PHILANTHROPIE. Les organismes sans but lucratif (OSBL) qui n’ont pas ou ont peu intégré le numérique dans leurs communications doivent l’inscrire dans leur stratégie. Pour garder une cohérence et agir de manière efficace, ils doivent éviter certains pièges.
« Il y a de multiples moyens de commencer son virage numérique », dit Pascal Lépine, président fondateur de l’entreprise de services-conseils Atypic. L’expert en stratégie des OSBL détricote beaucoup de mythes auprès de ses clients, en commençant par les bonnes raisons de se lancer. « Beaucoup veulent se mettre au numérique pour attirer les jeunes donateurs, alors que nous l’utilisons tous, et encore plus depuis le début de la pandémie », avance-t-il. Des donateurs de tous âges utilisent les plateformes numériques, font des transactions en ligne et s’attendent à une relation personnalisée.

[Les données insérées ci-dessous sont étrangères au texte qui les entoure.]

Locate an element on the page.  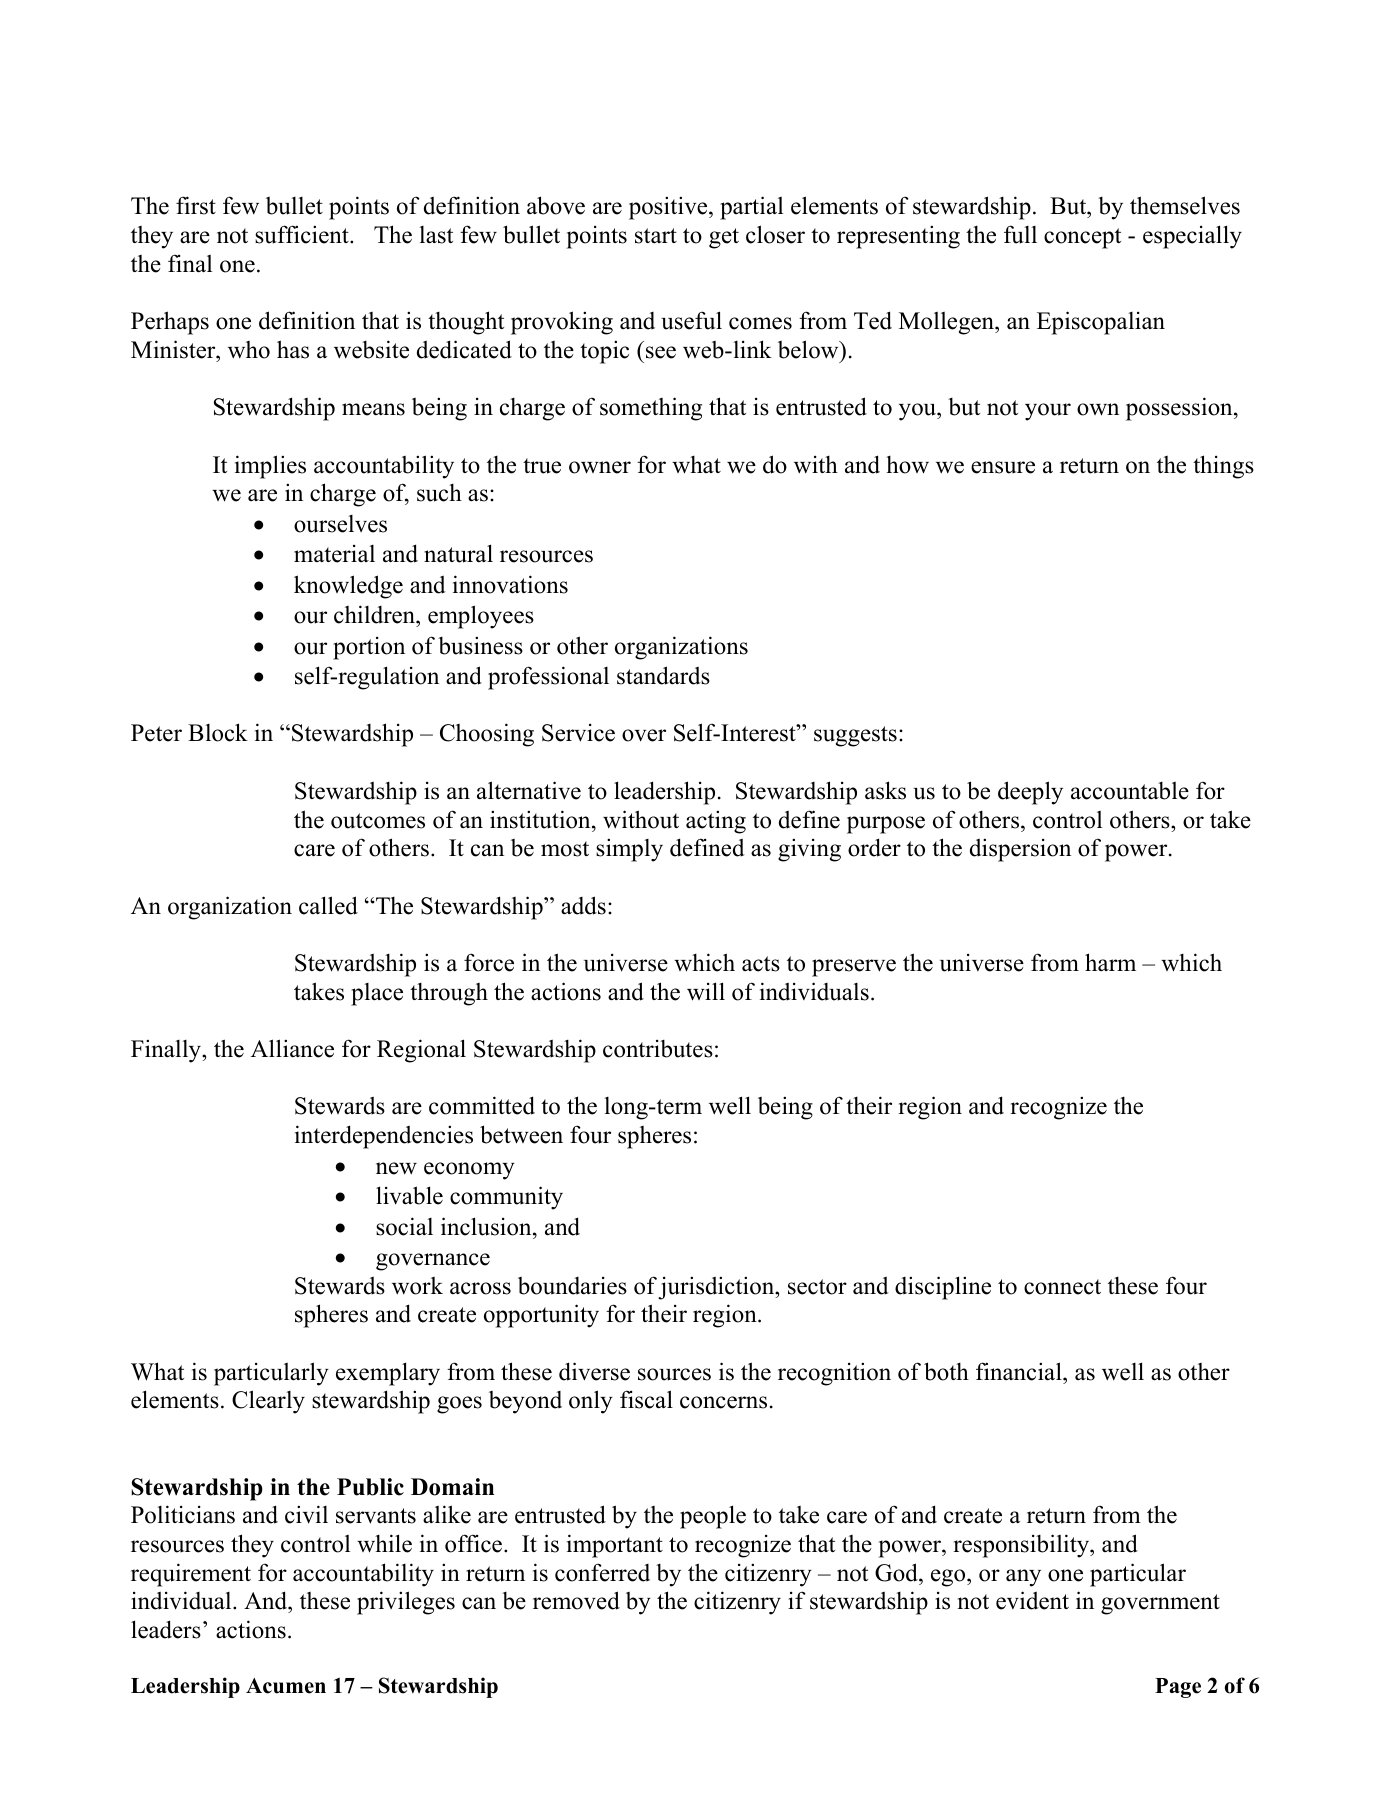
concept is located at coordinates (1082, 238).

Victoire Caroly, gestionnaire de compte en marketing numérique pour Faircom New York, une société d’experts de la collecte de fonds, confirme que les baby-boomers sont aussi à l’aise en ligne qu’au restaurant, où ils lisent désormais leur menu avec un code QR. « On peut tout à fait les atteindre sur Facebook et sur LinkedIn, où ils sont très actifs », constate celle qui a donné une conférence sur le marketing numérique cet automne à la section québécoise de l’Association des professionnels en philanthropie.
Une stratégie cohérente
Une des confusions les plus fréquemment observées par Pascal Lépine dans les OSBL est d’appréhender le numérique comme un volet à part, qui va permettre de collecter des fonds, comme par un coup de baguette magique. « Cela fait partie d’une stratégie de communication marketing globale », précise-t-il. Celle-ci doit partir de questions essentielles comme « qui sommes-nous ? » ou « quels sont nos messages clés ? », selon l’expert. Pour asseoir sa notoriété, l’organisme doit porter un message clair qui a du sens, quel que soit le canal utilisé.
Victoire Caroly croit beaucoup à la multiplication des points de contact sur plusieurs plateformes (numériques et courrier), qui permet de toucher le plus de personnes possible. En gardant une cohérence de fond, on adapte la forme à l’audience et au canal, car on ne s’exprime pas de la même manière par courriel, sur Facebook et sur TikTok par exemple. Cette stratégie de « campagne intégrée » a été mise en place par l’organisme Human Rights Watch à l’occasion du Giving Tuesday 2020 aux États-Unis. En associant des courriels, des publicités sur les médias sociaux et un travail important de promotion sur son site web, l’organisme a augmenté son revenu de 80 % par rapport à la campagne de l’année précédente.
De l’audace pour se démarquer
Trop d’organismes recherchent l’« idée qui va vite rapporter » et veulent faire du « copier-coller » en s’inspirant d’une vidéo virale, d’une cagnotte ou d’un événement virtuel d’un concurrent, déplore Pascal Lépine. Mais sans une communauté numérique solide, la technologie ne fera pas de miracles. « Il faut développer une base de sympathisants qui s’abonnent aux infolettres, suivent l’organisme sur les médias sociaux, font leurs premiers dons, etc. », explique celui qui encourage ses clients à oser se démarquer. D’autant qu’avec le numérique, on peut faire des essais sans investissement lourd. « Sur Facebook, on peut monter une campagne avec des résultats intéressants pour moins de 1000 $ », lance Victoire Caroly.
De l’audace, la Fondation Institut de gériatrie de Montréal n’en a pas manqué lorsqu’elle a remplacé son traditionnel tournoi de golf par le « bingo à Mado », animé par la drag queen Mado Lamotte, en juin 2021. Cet événement inattendu, ouvert et drôle, a permis à l’organisme de maintenir son niveau de dons habituel en récoltant 110 000 $. Une belle performance pour un événement organisé en quelques semaines à la suite des recommandations de la Santé publique.
Un plan de stratégie numérique ne se résume toutefois pas à quelques campagnes ponctuelles. « Le marketing et la communication, ce sont des plans à l’année. Il faut communiquer constamment », explique Pascal Lépine pour qui la recette éprouvée du « storytelling » reste plus pertinente que jamais. Il cite en exemple l’association Leucan, qui offre des séances de massothérapie aux enfants atteints de cancer et à leur famille. Elle diffuse des témoignages sur son site et sur les médias sociaux. « Si on ne raconte pas l’histoire de ce qu’on fait, les gens ne comprennent peut-être pas à quel point c’est essentiel », souligne l’expert en communication.